Book tour part 2, reviews, writing, and podcasts

Hallo, readers!
If you’re a new subscriber, welcome - you might like to check out my new book, HUMANS: A MONSTROUS HISTORY, available as hardback and ebook. The audiobook read, by Christina Delaine, comes out on May 13. Some book excerpts and interviews are here.
Today’s newsletter includes:
book event info
tidbits from the road
A new essay around HUMANS: A MONSTROUS HISTORY
reviews of HUMANS (which I promised and then forgot to add to the last issue!)
podcast episodes
Book event info
Newsflash: I’m speaking at NYU tomorrow, Tuesday April 8. Do tell any friends who may be interested - you might forward this newsletter to them.
Event 1: “Writing for Broader Audiences” - a free session aimed at grad students and now open to all.
2:00-3:15pm, Casa Italiana Zerilli-Marimò, NYU, 24 W 12 St, New York 1001 Sign up here.
Event 2: “Humans: A Monstrous History” - a lecture about the book.
6:30-8pm, Casa Italiana Zerilli-Marimò, NYU, 24 W 12 St, New York 1001. Sign up here.

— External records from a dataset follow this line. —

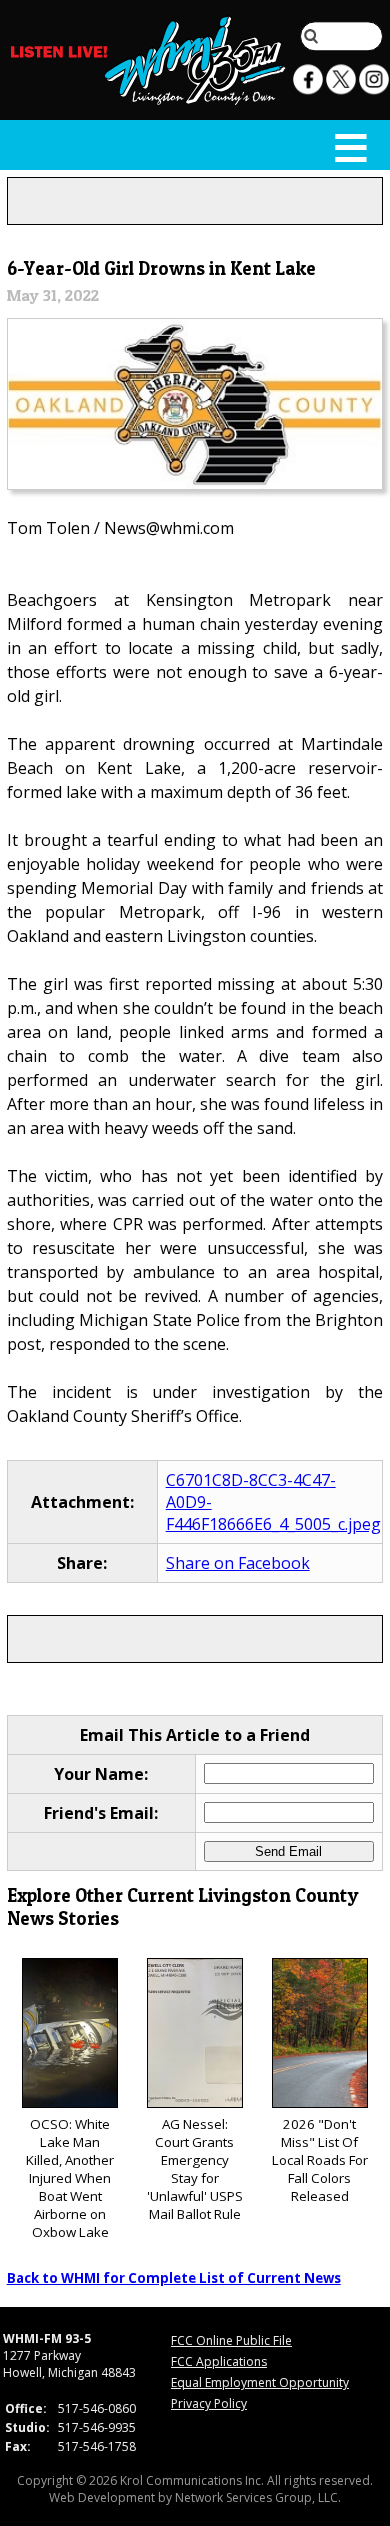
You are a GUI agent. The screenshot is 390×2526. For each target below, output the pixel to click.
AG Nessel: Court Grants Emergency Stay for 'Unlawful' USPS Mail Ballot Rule (195, 2169)
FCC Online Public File (231, 2340)
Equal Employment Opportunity (260, 2382)
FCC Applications (219, 2361)
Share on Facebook (238, 1563)
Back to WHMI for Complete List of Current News (174, 2278)
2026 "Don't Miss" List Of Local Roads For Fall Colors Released (320, 2160)
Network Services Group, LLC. (258, 2497)
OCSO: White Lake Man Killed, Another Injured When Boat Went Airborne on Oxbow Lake (70, 2178)
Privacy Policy (209, 2403)
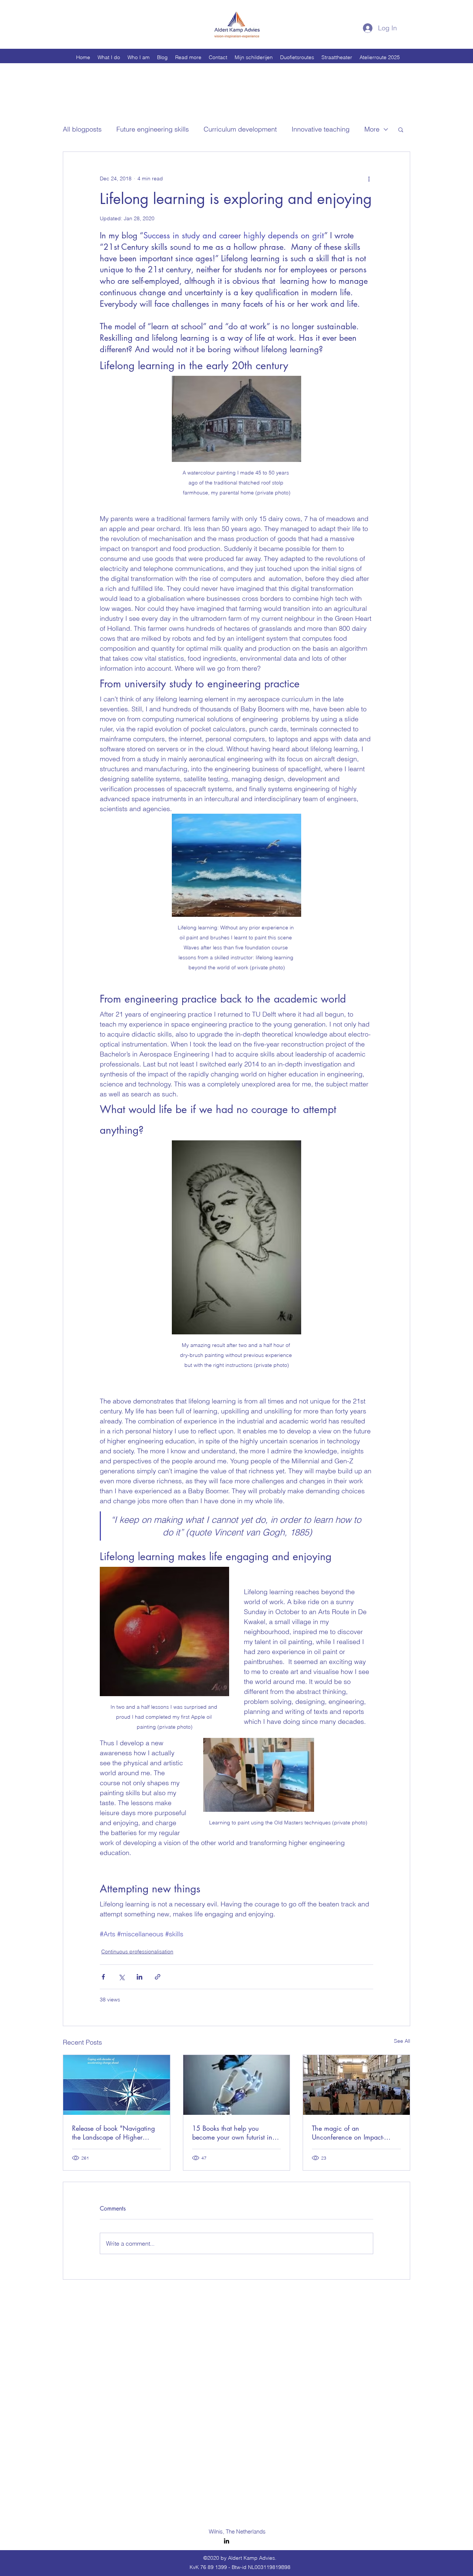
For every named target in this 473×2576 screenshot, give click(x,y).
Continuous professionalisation (137, 1951)
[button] (400, 129)
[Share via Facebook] (103, 1976)
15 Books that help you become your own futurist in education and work (232, 2132)
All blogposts (82, 129)
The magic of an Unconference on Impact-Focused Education (348, 2132)
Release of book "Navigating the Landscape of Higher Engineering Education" (113, 2132)
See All (402, 2041)
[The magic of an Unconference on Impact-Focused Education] (356, 2085)
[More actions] (368, 178)
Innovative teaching (321, 129)
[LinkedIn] (226, 2541)
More (372, 129)
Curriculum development (240, 129)
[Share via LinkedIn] (139, 1976)
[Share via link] (157, 1976)
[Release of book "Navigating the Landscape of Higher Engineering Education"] (116, 2085)
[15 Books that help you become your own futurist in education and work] (236, 2085)
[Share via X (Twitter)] (121, 1976)
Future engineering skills (152, 129)
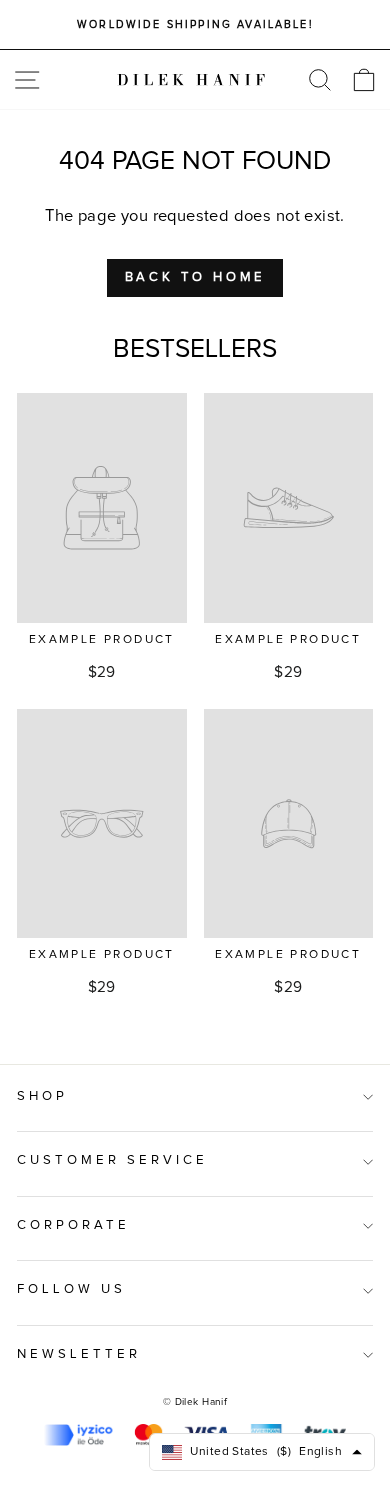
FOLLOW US (71, 1289)
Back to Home (195, 277)
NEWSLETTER (79, 1354)
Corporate (73, 1225)
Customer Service (112, 1160)
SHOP (42, 1096)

More events in Philly (April 17), London (April 27-8), and online (April 17, 24, 27) to follow. Follow this link for more info and to register!
And check out this fabulous book trailer for HUMANS, made by historian of medicine and novelist Brandy Schillace for my upcoming live YouTube appearance on The Peculiar Book Club!
On the road
It’s been another action-packed ten days on tour. After California I headed to Boston. There I attended the Renaissance Society of America annual conference, a three-day affair at which I presented on monster-related things in a couple of sessions, and chaired a session on the early modernist as public intellectual. As a member of the Board of Directors of the RSA, for which I serve as Fellowships Chair, the conference was preceded by an all-day Board meeting.

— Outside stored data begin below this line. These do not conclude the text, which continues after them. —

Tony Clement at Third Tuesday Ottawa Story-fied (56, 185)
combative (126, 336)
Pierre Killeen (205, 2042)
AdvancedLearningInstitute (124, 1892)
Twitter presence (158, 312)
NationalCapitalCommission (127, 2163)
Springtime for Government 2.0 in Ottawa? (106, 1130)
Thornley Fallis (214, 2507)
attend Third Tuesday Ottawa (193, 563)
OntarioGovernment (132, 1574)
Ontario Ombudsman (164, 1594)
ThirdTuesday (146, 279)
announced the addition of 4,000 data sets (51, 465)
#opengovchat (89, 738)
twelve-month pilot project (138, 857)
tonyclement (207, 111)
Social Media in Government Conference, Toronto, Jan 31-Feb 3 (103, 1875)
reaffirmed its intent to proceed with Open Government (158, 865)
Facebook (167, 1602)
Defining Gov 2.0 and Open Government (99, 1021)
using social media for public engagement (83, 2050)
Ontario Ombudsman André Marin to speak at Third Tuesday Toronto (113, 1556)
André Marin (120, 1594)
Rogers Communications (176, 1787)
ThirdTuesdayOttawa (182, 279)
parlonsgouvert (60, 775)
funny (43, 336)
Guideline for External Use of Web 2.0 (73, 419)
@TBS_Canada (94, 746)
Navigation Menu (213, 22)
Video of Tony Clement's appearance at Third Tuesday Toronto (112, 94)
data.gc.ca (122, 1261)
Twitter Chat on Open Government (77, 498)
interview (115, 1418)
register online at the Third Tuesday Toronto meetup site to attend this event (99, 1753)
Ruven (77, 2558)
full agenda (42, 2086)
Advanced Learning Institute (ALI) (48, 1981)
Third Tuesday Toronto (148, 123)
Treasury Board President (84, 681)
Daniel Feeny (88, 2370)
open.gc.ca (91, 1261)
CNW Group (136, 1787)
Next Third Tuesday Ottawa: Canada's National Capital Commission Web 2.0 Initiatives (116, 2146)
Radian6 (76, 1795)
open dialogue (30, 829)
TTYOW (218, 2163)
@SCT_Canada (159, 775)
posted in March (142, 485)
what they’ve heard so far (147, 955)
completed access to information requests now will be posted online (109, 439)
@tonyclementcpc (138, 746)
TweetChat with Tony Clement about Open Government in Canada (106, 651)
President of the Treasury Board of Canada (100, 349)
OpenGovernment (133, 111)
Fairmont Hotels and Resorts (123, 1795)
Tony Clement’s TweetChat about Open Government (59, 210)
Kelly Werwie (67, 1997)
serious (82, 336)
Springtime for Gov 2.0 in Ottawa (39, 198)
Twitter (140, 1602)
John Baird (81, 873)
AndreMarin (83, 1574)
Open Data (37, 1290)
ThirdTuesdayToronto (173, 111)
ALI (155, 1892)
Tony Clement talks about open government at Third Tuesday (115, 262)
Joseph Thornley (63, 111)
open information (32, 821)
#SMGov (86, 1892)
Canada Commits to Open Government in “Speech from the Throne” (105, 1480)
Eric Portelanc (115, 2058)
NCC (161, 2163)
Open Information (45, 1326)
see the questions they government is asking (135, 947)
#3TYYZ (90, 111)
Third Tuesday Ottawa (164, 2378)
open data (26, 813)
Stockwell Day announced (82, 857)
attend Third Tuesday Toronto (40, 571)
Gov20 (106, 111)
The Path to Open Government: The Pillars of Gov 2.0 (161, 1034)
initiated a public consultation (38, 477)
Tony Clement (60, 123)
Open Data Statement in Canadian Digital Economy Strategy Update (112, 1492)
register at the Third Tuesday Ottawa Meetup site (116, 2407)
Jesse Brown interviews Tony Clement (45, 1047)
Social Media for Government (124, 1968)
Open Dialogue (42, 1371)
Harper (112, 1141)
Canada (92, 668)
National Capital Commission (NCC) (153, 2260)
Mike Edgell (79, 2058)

I also did a fancy version of a podcast recording: the hosts sent a field producer to my hotel room, equipped with a real microphone and portable recording equipment, and proceeded to hold the mic for me while the interview happened over Zoom. At the other end of the Zoomiverse was my interviewer, with a similar setup. My field producer listened to us through headphones and could tell when the recording was picking up Boston background noise - from sirens to hotel corridor chatting - so we knew when to repeat a segment.
I look forward to checking out the sound quality of this podcast. It will surely be a thousand times better than an episode of a different show I heard years ago, in which a leaf-blower sounds through half the episode, and yet the podcast host just ploughed on. Public Service Announcement: don’t let that happen to your podcast recording!
After Boston I headed to Wesleyan University, Amherst Books, and Tulane University. After that I enjoyed a few calm days with a friend in Philadelphia (with the obligatory podcast recording and endless museum-visiting).
Essay: The Page 99 test
Have you heard of the Page 99 test? According to the early twentieth-century novelist and poet Ford Madox Ford, “open the book to page ninety-nine and read, and the quality of the whole will be revealed to you.“
The proposition that page 99 reveals the quality of a book is as intriguing as it is terrifying. By page 99, we’re often about a third of the way through a nonfiction book. Long past the introduction and background chapters, this is a point by which more “stuff” is packed into each page, since the reader has already munched their way through dozens of pages that they’ll bring to the table.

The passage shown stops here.